Un groupe anonyme d’utilisateurs sur Discord affirme avoir contourné les mesures de sécurité pour accéder à Claude Mythos Preview, un modèle d’IA hautement sensible et inédit d’Anthropic. La brèche est particulièrement alarmante en raison des capacités spécifiques attribuées à ce modèle.
Les enjeux : un modèle conçu pour la cyberguerre
Anthropic a classé Claude Mythos comme un outil potentiellement révolutionnaire avec des implications importantes en matière de sécurité. Selon l’entreprise, le modèle est capable de :
– Identifier les vulnérabilités Zero Day (défauts jusqu’alors inconnus) dans les principaux systèmes d’exploitation.
– Exploiter les faiblesses de tous les principaux navigateurs Web.
En raison de ces capacités, Anthropic a gardé le modèle sous clé dans le cadre du Projet Glasswing. Cette initiative sur invitation uniquement a été conçue pour accorder l’accès uniquement à un groupe sélectionné de leaders technologiques, dans le but déclaré d’utiliser l’IA pour sécuriser les logiciels mondiaux critiques. Cependant, la violation signalée suggère que l’outil même destiné à redéfinir la cybersécurité pourrait avoir été compromis par de simples erreurs humaines et procédurales.

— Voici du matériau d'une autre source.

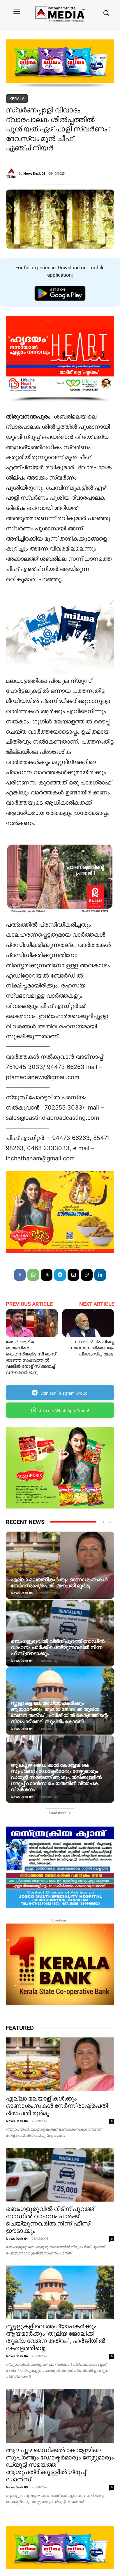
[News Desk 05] (12, 173)
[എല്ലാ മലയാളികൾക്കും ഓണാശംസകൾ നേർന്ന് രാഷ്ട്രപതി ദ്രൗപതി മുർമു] (60, 1565)
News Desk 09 (22, 1796)
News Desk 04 (22, 1593)
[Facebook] (20, 1275)
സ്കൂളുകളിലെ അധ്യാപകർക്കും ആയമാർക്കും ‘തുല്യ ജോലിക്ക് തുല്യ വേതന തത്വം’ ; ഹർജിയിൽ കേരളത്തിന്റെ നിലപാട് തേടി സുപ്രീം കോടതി (59, 1712)
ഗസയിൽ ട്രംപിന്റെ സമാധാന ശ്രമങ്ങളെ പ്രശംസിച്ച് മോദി (91, 1348)
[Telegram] (60, 1275)
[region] (60, 63)
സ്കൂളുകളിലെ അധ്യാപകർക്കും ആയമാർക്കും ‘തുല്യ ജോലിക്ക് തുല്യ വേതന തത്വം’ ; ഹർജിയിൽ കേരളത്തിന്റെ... (55, 2337)
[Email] (73, 1275)
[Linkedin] (100, 1275)
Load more (58, 1812)
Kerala (16, 98)
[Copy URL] (87, 1275)
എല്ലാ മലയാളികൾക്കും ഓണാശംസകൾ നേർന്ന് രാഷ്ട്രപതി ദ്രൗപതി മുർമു (59, 1583)
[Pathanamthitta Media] (59, 14)
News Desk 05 (34, 173)
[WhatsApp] (33, 1275)
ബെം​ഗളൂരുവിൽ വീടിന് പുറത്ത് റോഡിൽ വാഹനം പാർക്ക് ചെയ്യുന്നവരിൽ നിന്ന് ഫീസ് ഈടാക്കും (58, 1647)
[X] (46, 1275)
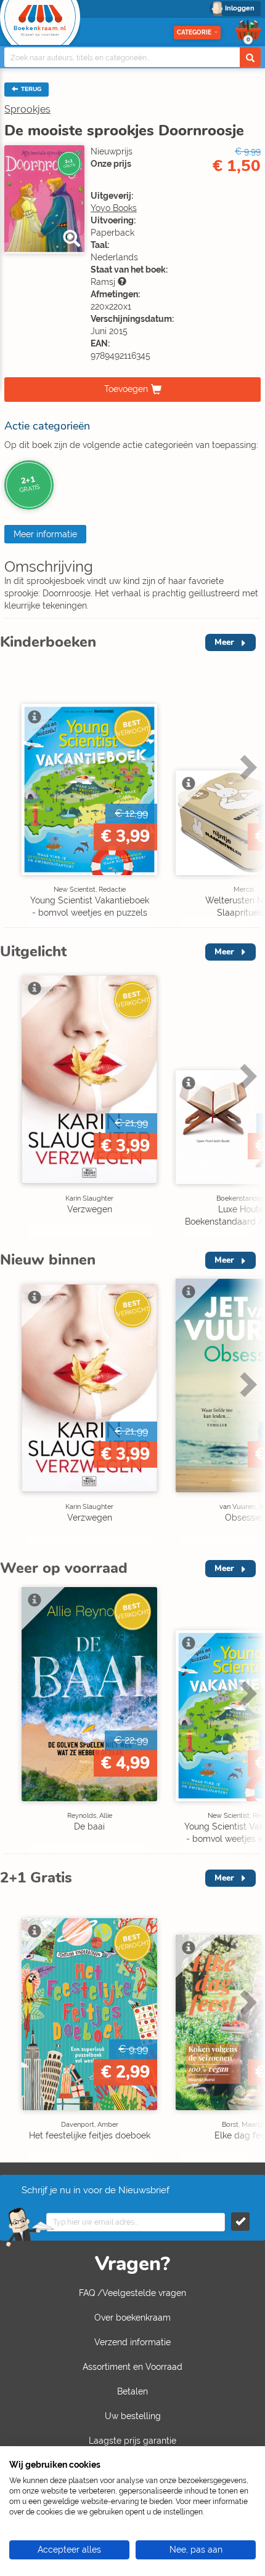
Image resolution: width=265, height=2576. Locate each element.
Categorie (194, 32)
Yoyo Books (114, 208)
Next (246, 793)
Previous (12, 793)
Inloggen (240, 8)
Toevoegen (126, 389)
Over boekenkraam (132, 2317)
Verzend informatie (132, 2342)
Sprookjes (27, 109)
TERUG (30, 89)
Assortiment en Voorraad (132, 2367)
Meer (224, 642)
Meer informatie (45, 534)
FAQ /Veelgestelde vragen (132, 2293)
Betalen (132, 2391)
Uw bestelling (133, 2416)
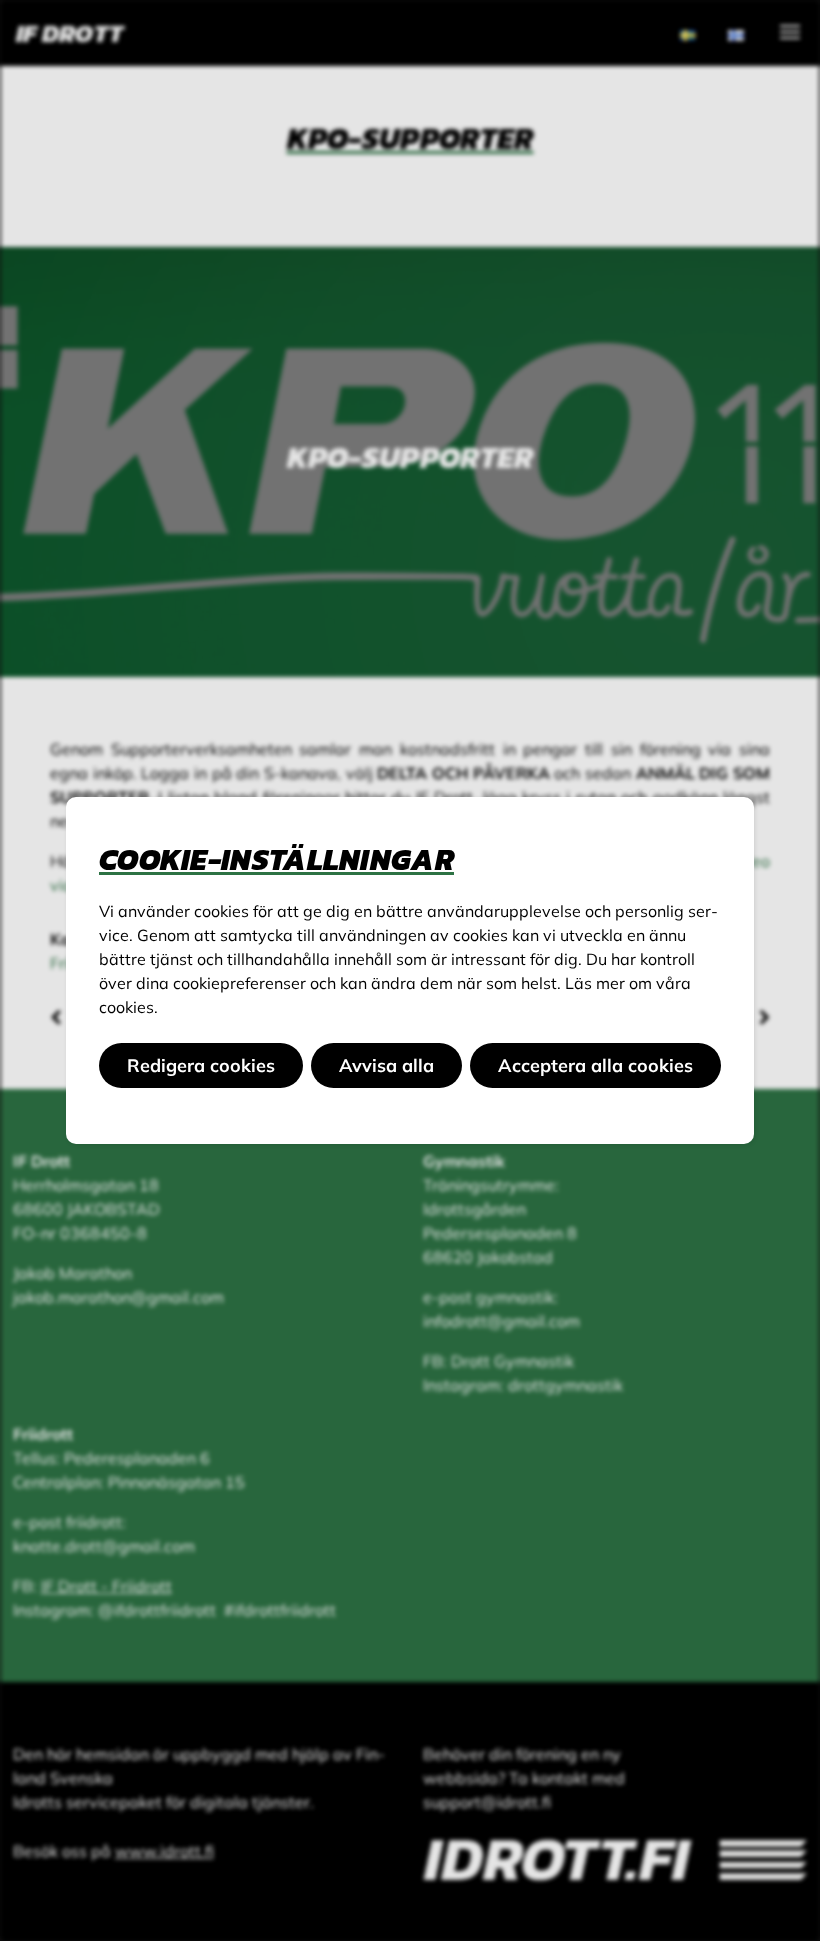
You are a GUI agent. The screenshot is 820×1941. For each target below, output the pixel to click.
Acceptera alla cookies (595, 1065)
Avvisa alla (386, 1065)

Comment la violation s’est produite : conjectures et accès privilégié
Contrairement à ce que l’on pourrait attendre d’une faille impliquant une IA aussi puissante, l’intrusion n’est pas le résultat d’un exploit technique sophistiqué. Au lieu de cela, il semble qu’il s’agisse d’une combinaison de reconnaissance de formes et d’assistance interne :
- Reconnaissance de modèles : À l’aide des données d’une récente violation de la startup d’IA Mercor, le groupe a identifié les conventions de dénomination d’Anthropic. Cela leur a permis de deviner l’emplacement en ligne du modèle inédit.
- Accès interne : Une fois l’emplacement identifié, le groupe a utilisé un accès privilégié fourni par un membre qui travaillait pour un entrepreneur tiers pour Anthropic.
Le groupe opère au sein d’une chaîne Discord privée dédiée à la recherche d’informations sur les modèles d’IA inédits. Alors que les membres affirment qu’ils utilisent l’outil pour des tâches bénignes, telles que la création de sites Web simples, ils ont également affirmé avoir accès à encore plus de modèles Anthropic inédits.
La situation actuelle
Anthropic a confirmé à Bloomberg qu’elle était au courant de ces allégations et qu’elle menait actuellement une enquête. Bien que le groupe ait fourni suffisamment de preuves pour justifier son accès, rien n’indique actuellement que d’autres parties non autorisées aient violé le système.
Cet incident met en évidence une tension croissante dans l’industrie de l’IA : à mesure que les modèles deviennent plus capables d’automatiser les cyberattaques, les protocoles de sécurité qui les protègent doivent devenir exponentiellement plus robustes.
Conclusion
L’accès signalé à Claude Mythos expose une vulnérabilité critique dans la façon dont les sociétés d’IA gèrent des modèles hautement sensibles et à haut risque. Si un modèle capable de remodeler la cybersécurité est accessible via de simples conjectures et un accès par un entrepreneur, cela soulève des questions urgentes sur la sécurité de la prochaine génération d’intelligence artificielle.